Diary of a wannabe Bodhisattva
(Still no photos. We are not amused.)
My new room at the ominously named Hunted Hill House was unusually silent this morning, and not just because it's at the end of a dirt road. A quick check with the light switch showed the power was off. This meant I couldn't take a shower (it's an electric hot water heater - no showers in freezing weather with cold water, I've already got a sore throat and crusty nostrils). It's so cold I sleep fully clothed(t-shirt, blouse, 2 pairs of cotton pants, and toe-socks - those Asian socks with an articulated toe so you can wear them with sandals)under 2 heavy blankets and a sheet. The Tibetan habits of bathing rarely, if ever, and heavy clothing that's seldom changed began to make sense.
Actually, temperature-wise, it's nothing compared to the cold of the States at this time - but here there is nothing like a heater in any building, and structures are not properly insulated (that is to say, not at all). I rolled out of bed and pulled open the nylon curtains. The Dhauladhar mountaintops were hidden beneath dark navy-blue clouds. Rain? At this time of year? "Not possible madam."

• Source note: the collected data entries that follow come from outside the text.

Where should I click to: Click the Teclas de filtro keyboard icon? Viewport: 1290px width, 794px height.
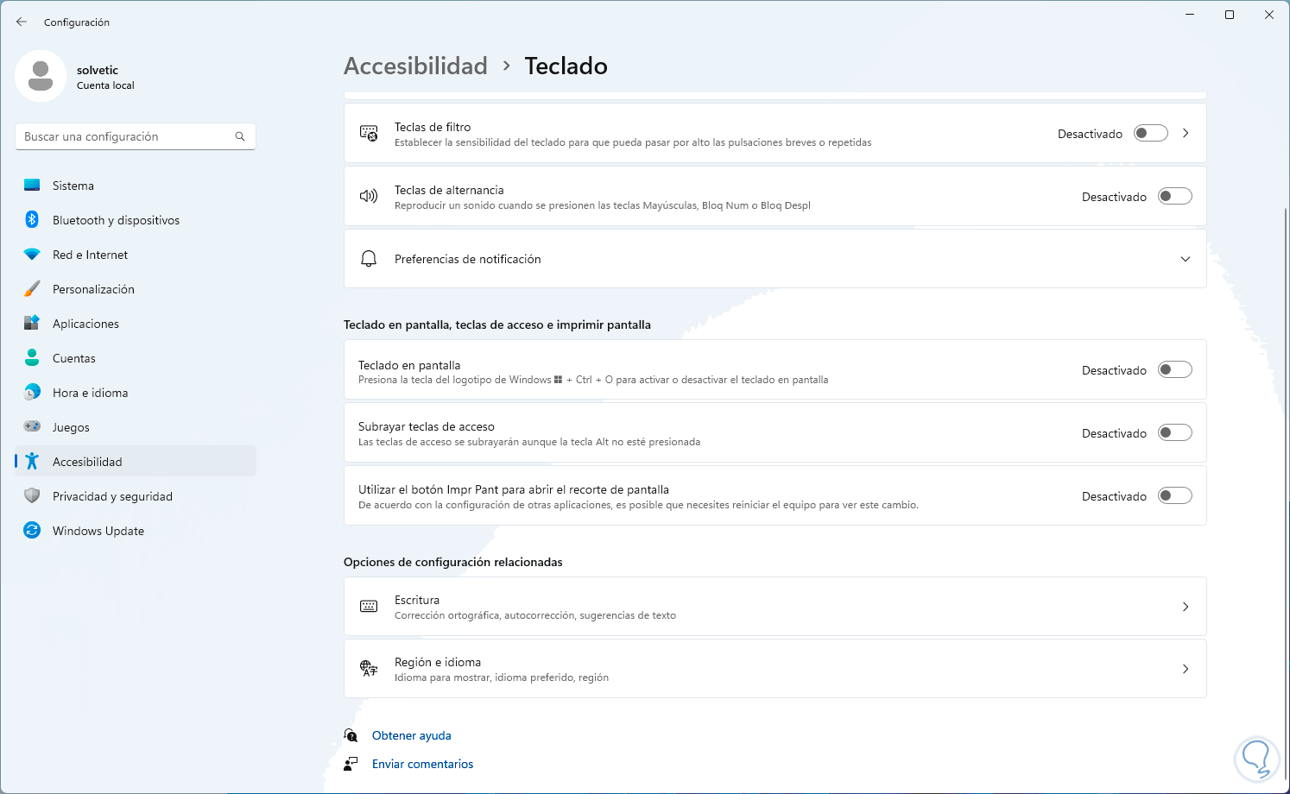click(369, 134)
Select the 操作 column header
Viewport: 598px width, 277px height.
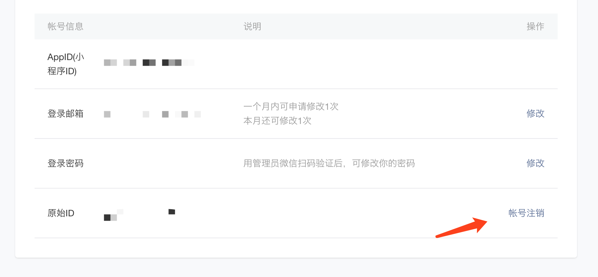[x=535, y=26]
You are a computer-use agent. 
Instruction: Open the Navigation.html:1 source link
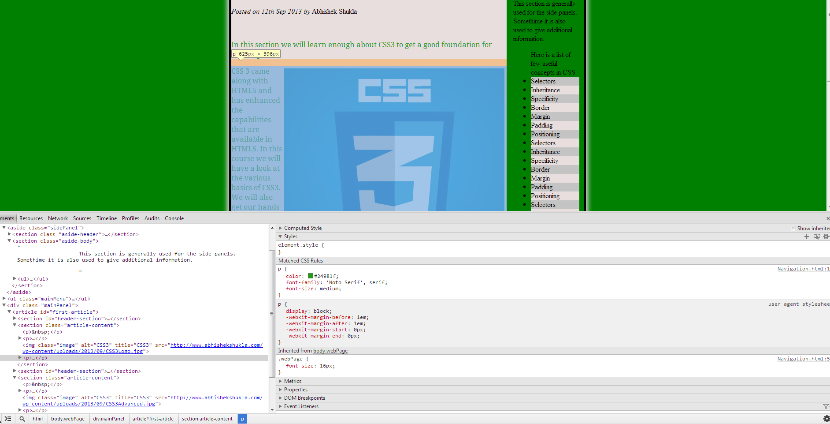coord(803,269)
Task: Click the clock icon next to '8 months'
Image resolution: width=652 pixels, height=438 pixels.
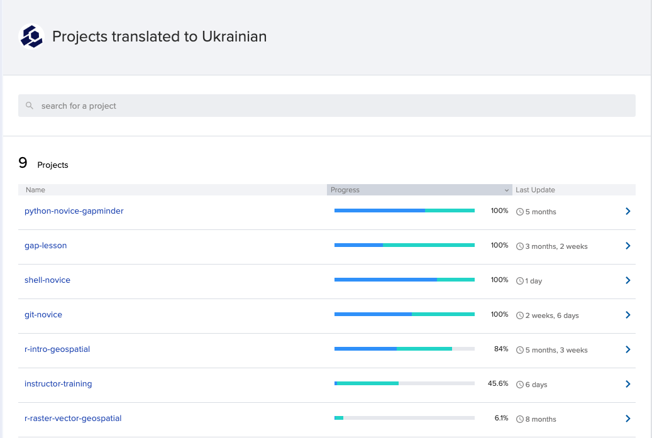Action: coord(519,419)
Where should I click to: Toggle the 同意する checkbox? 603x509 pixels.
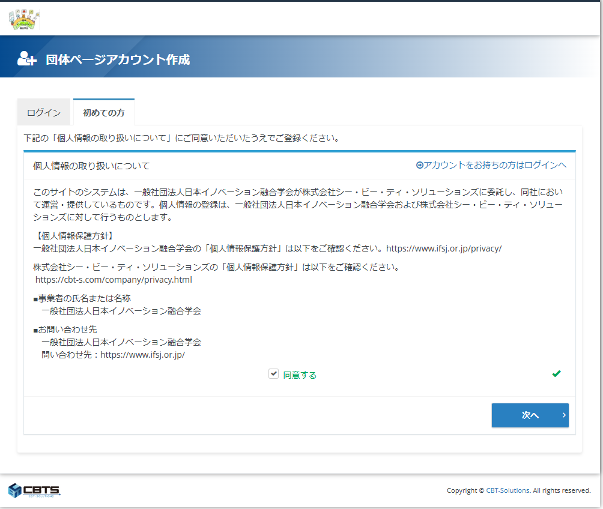[x=273, y=374]
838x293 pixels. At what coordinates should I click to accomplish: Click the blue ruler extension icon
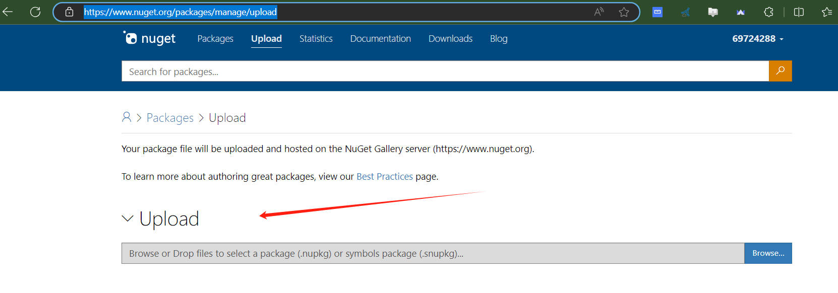[x=657, y=12]
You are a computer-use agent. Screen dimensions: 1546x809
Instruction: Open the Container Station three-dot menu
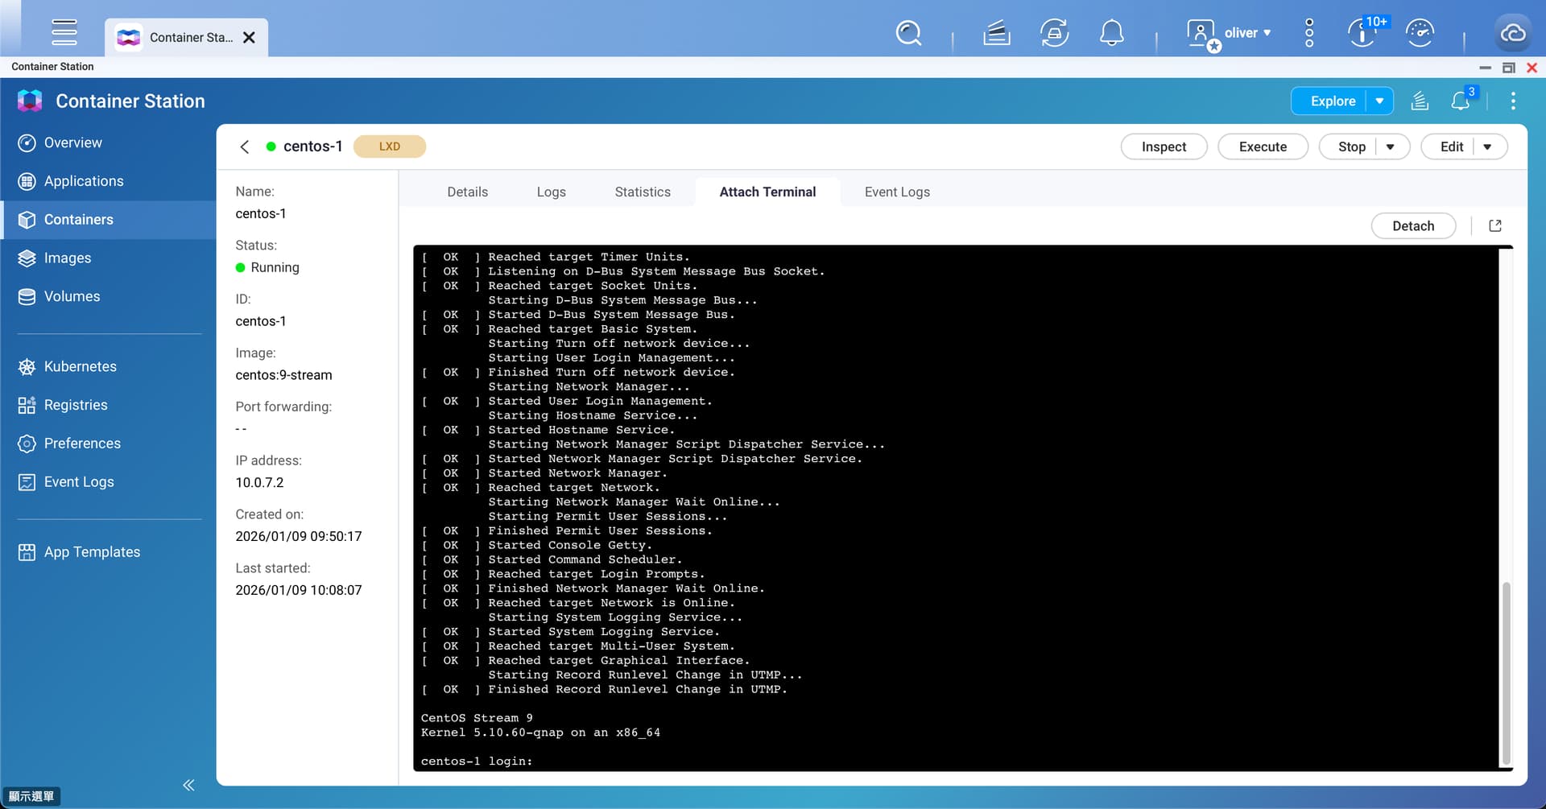pyautogui.click(x=1513, y=101)
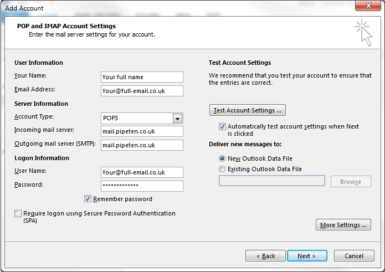Open the Account Type dropdown arrow
385x272 pixels.
tap(177, 119)
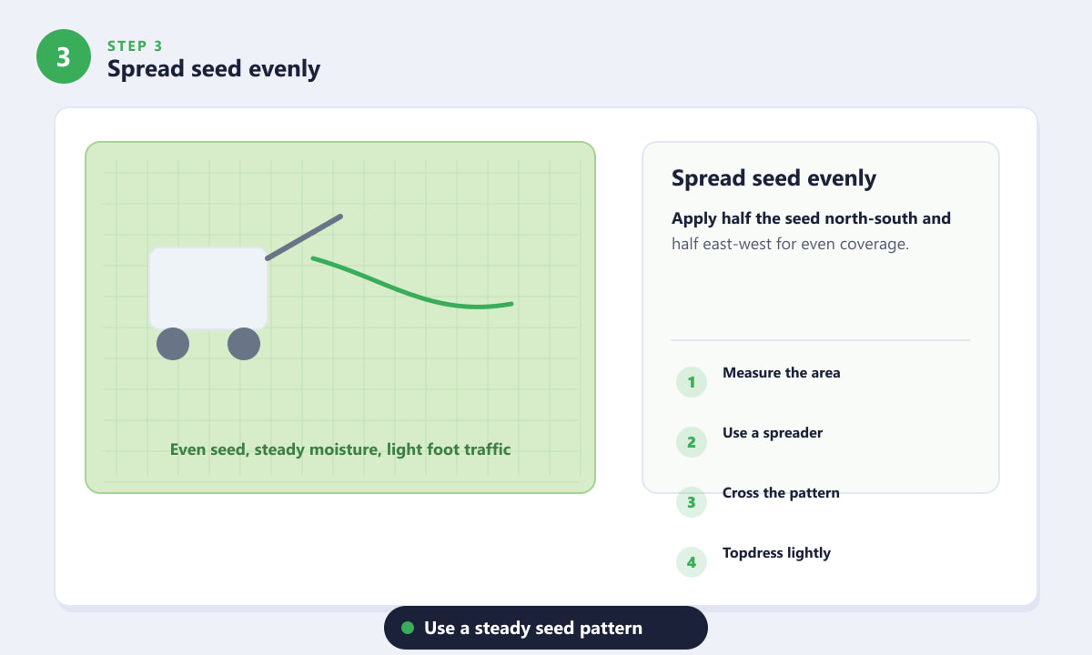Click the gray spreader handle
Viewport: 1092px width, 655px height.
(304, 237)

Fortunately, most restaurants use butane stoves, so even though there's no electricity I could at least get a cup of tea. I zipped up my cheap fleece jacket and trudged up the hill. This steep rutted hill always seems muddy, despite the lack of rain, thanks to a troubling foul-smelling trickle that constantly runs down the center. In a week or so I expect it will be frozen; at least it won't smell anymore. Power was out everywhere, so I sat in the India House restaurant and began reading the local free community newsletter, Contact ("McLeod Ganj's religious diversity means an opportunity for peace and tolerance"). Two pots of tea later, still "no current."

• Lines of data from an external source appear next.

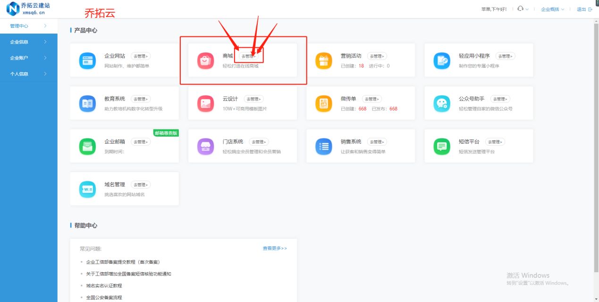
Task: Open the 商城 shopping bag icon
Action: coord(205,60)
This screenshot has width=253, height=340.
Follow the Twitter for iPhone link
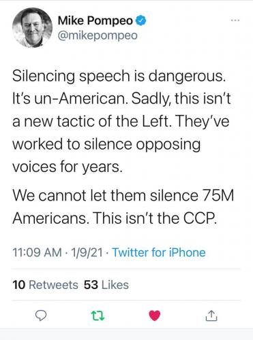pyautogui.click(x=159, y=252)
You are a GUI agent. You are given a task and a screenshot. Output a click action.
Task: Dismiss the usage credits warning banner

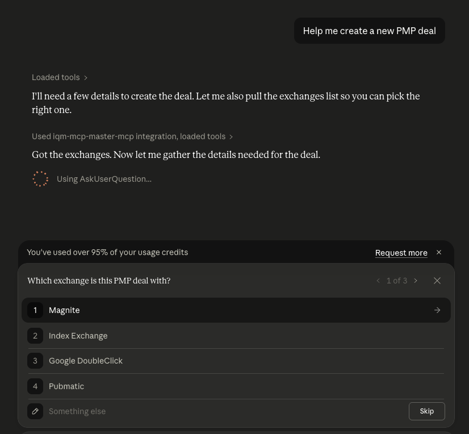pyautogui.click(x=439, y=252)
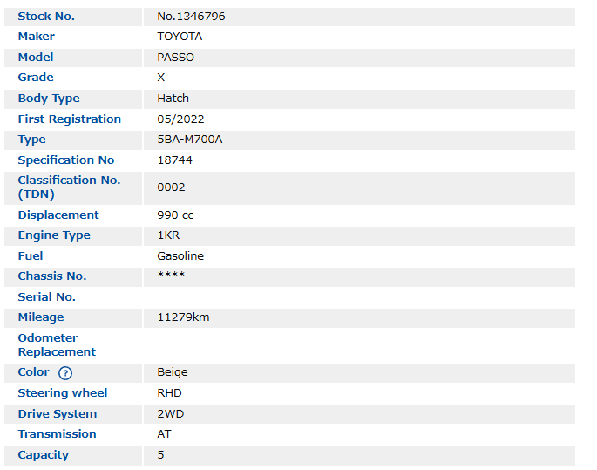Select the Beige color value
The width and height of the screenshot is (597, 470).
(173, 372)
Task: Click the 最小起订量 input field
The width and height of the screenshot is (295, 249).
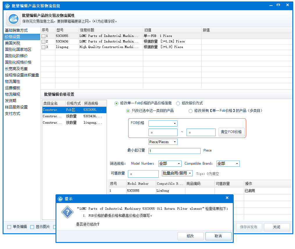Action: [174, 151]
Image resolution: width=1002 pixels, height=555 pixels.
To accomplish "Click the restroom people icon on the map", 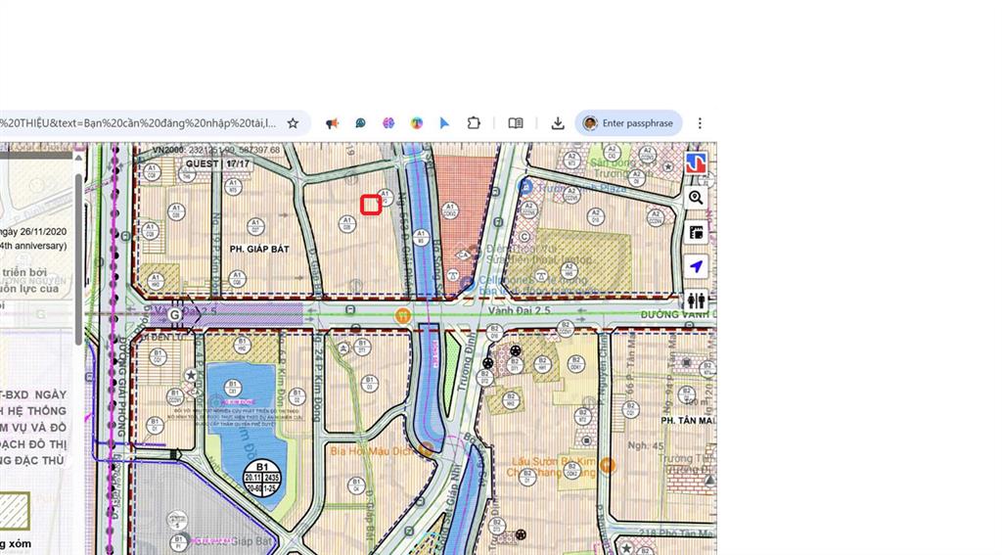I will coord(696,301).
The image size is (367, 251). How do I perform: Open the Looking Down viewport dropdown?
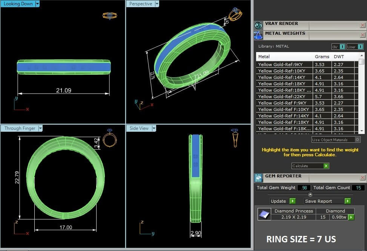point(37,4)
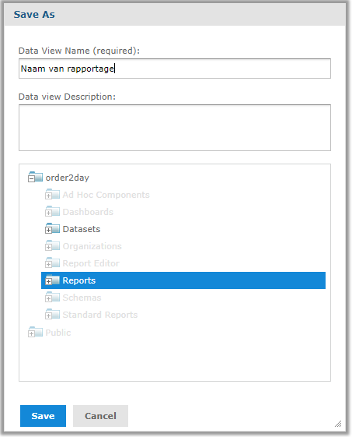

I started the Kalachakra initiation book. There are two ways to participate in this teaching, as an interested observer or actual initiate. To be initiated into this teaching involves promising to think of other people first for the rest of your life (part of becoming a Bodhisattva). I wonder whether it's better to make such a promise with noble intent, and surely fail sometimes, or just be a bystander. The book said, "Technically, the correct term for this initiation is 'empowerment.'" I selfishly thought that all of McLeod could use some empowerment, electrically speaking.
When we finally became "empowered" three hours later at about 12.30, the servers were still down everywhere. Electricity, but no internet yet.

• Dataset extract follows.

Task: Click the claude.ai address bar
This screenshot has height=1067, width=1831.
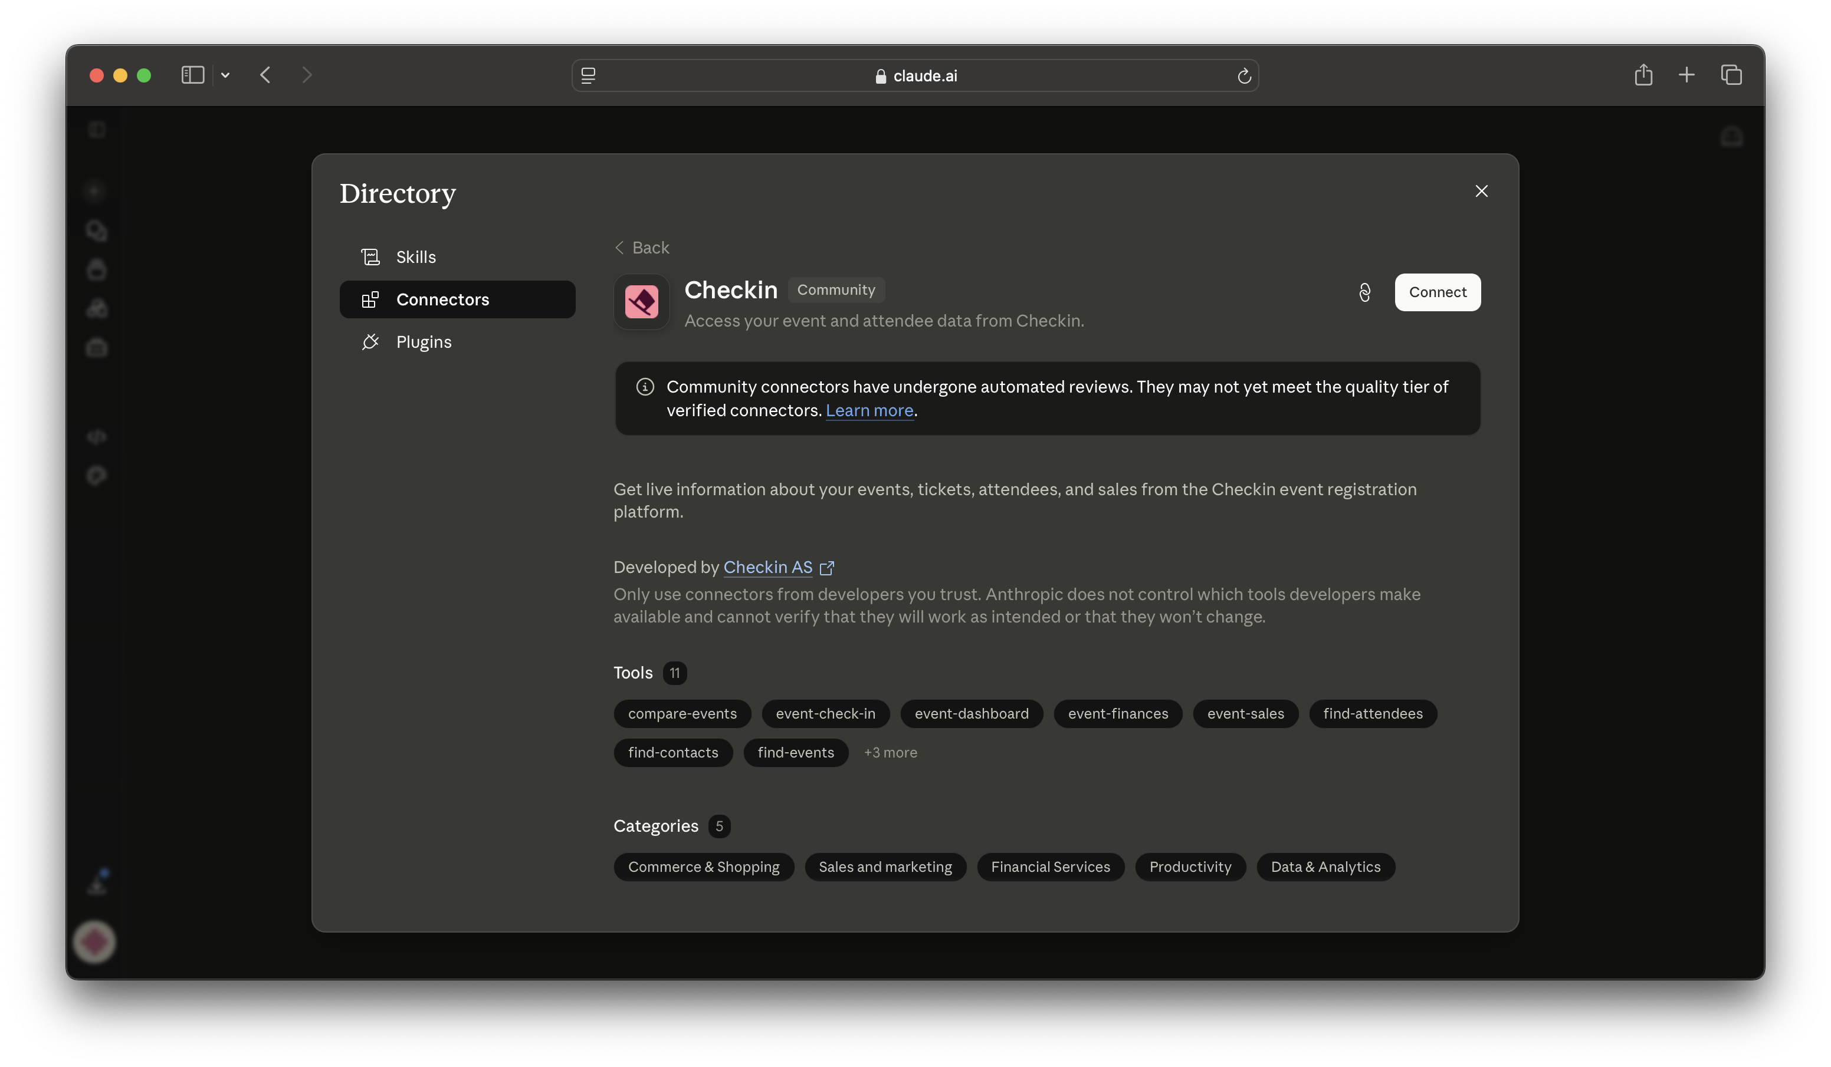Action: tap(915, 76)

I decided to hurry back down the muddy hill and get a hot shower, maybe even a hair-washing, before the power disappeared again. I switched on the geyser (pronounced "geezer") and waited for the red light to appear, signalling the hot water's readiness. While waiting for the "geezer" I watched a TV show of folk dances from Assam state. This was followed by a news show in Hindi I couldn't follow, so I switched to Oprah(!) who was interviewing Kurt Russell about being a "cool dad" and grandfather for their Father's Day edition of the show. I guess there's a bit of a delay between these shows' original air date and the time they hit the air in India. Watching them talk about how much they loved their offspring, it reminded me of Amma's teaching that even the love of a parent for their child is selfish; they only love it because it's their own child. True love, she says, would be to love all children, everyone's children, equally.
The craggy peaks were now visible - with a dusting of snow. Those had been snow clouds, not rain. That's actually perfect; snow where I can see it, but not on the ground where I have to deal with it. (Besides, I haven't owned any shoes but sandals in 3 years.) So it's a snowy Himalayan Christmas for me, Stirling and her Tibetan friend at the St John's Carolling service tomorrow night. "Bring your own candles and show up early, the church fills up fast!" admonished the photocopied poster. "All faiths and creeds are welcome. Service conducted by Rev. Kunjamon," which I recognized as a Malayalee name. Maybe Shinu will teach me how to say "Merry Christmas and God Bless You" to him in Malayalam. It might bring a smile to the Rev's face, to hear his mother tongue from sunny Kerala in these frigid hills. If I'm going to be a Bodhisattva, I guess I have to think of these things.
Now the servers are back up and I'm typing here in Gu-Chu-Sum internet, a cybercafe run by the association of former Tibetan political prisoners. My fingers are freezing, and the sky is turning solid white. We may have snow on the ground here before the night is through. At least we're "empowered" again. I'd hate to miss the season finale of Desperate Housewives. I think the main characters represent the 7 deadly sins. Trouble is, there's only 5 of them. Some of them are so hateful they could comprise 2 sins in 1 persona. Actually, I'm pretty sure this season finale here in India is last season's season finale from America; so please, nobody ruin the suspense for me. That would truly not be bodhisattvic.